After much deliberation and spam in the comments section of the question (and procrastinating updating my local Agda to a version that has a real termination checker), I came up with this:
module Subcolist where
open import Data.Colist
open import Data.Maybe
open import Coinduction
open import Relation.Binary
module _ {a} {A : Set a} where
infix 4 _∼_
data _∼_ : Colist (Maybe A) → Colist (Maybe A) → Set a where
end : [] ∼ []
nothings : ∀ { xs ys} (r : ∞ (♭ xs ∼ ♭ ys)) → nothing ∷ xs ∼ nothing ∷ ys
nothingˡ : ∀ { xs ys} (r : (♭ xs ∼ ys)) → nothing ∷ xs ∼ ys
nothingʳ : ∀ { xs ys} (r : ( xs ∼ ♭ ys)) → xs ∼ nothing ∷ ys
justs : ∀ {x xs ys} (r : ∞ (♭ xs ∼ ♭ ys)) → just x ∷ xs ∼ just x ∷ ys
refl : Reflexive _∼_
refl {[]} = end
refl {just x ∷ xs} = justs (♯ refl)
refl {nothing ∷ xs} = nothings (♯ refl)
sym : Symmetric _∼_
sym end = end
sym (nothings xs∼ys) = nothings (♯ sym (♭ xs∼ys))

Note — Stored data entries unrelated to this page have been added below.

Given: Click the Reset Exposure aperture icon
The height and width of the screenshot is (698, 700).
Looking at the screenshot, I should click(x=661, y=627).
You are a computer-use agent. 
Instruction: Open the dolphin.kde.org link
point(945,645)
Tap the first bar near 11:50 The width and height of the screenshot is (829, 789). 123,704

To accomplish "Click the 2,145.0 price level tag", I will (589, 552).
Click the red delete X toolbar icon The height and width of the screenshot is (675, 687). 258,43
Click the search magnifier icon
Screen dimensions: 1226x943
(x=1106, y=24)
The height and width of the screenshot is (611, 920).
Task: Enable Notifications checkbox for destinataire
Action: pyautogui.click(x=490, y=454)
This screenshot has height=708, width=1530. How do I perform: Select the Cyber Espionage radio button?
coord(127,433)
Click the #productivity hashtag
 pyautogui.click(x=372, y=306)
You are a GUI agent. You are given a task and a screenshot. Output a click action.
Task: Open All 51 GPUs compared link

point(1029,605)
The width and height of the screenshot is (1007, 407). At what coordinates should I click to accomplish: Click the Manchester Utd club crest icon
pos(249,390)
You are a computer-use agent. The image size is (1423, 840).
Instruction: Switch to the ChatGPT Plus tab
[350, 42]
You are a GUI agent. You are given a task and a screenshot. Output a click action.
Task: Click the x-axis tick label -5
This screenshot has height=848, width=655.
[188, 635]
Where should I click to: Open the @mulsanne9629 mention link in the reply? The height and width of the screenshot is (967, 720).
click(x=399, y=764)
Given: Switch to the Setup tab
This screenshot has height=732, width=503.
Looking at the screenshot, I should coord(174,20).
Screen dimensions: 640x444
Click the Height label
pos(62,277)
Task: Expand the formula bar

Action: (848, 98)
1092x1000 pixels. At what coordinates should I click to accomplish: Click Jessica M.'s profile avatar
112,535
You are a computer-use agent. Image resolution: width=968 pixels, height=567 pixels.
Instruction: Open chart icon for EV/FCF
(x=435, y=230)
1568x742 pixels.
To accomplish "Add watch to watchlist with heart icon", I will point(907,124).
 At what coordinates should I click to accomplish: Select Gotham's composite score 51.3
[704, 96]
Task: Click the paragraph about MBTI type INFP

sym (nothingˡ xs∼ys) = nothingʳ (sym xs∼ys)
sym (nothingʳ xs∼ys) = nothingˡ (sym xs∼ys)
sym (justs xs∼ys) = justs (♯ sym (♭ xs∼ys))
drop-nothingˡ : ∀ {xs} {ys : Colist (Maybe A)} → nothing ∷ xs ∼ ys → ♭ xs ∼ ys
drop-nothingˡ (nothings r) = nothingʳ (♭ r)
drop-nothingˡ (nothingˡ r) = r
drop-nothingˡ (nothingʳ r) = nothingʳ (drop-nothingˡ r)
drop-nothingʳ : ∀ {xs : Colist (Maybe A)} {ys} → xs ∼ nothing ∷ ys → xs ∼ ♭ ys
drop-nothingʳ (nothings r) = nothingˡ (♭ r)
drop-nothingʳ (nothingˡ r) = nothingˡ (drop-nothingʳ r)
drop-nothingʳ (nothingʳ r) = r
drop-nothings : ∀ {xs ys : ∞ (Colist (Maybe A))} → nothing ∷ xs ∼ nothing ∷ ys → ♭ xs ∼ ♭ ys
drop-nothings (nothings r) = ♭ r
drop-nothings (nothingˡ r) = drop-nothingʳ r
drop-nothings (nothingʳ r) = drop-nothingˡ r
[]-trans : ∀ {xs ys : Colist (Maybe A)} → xs ∼ ys → ys ∼ [] → xs ∼ []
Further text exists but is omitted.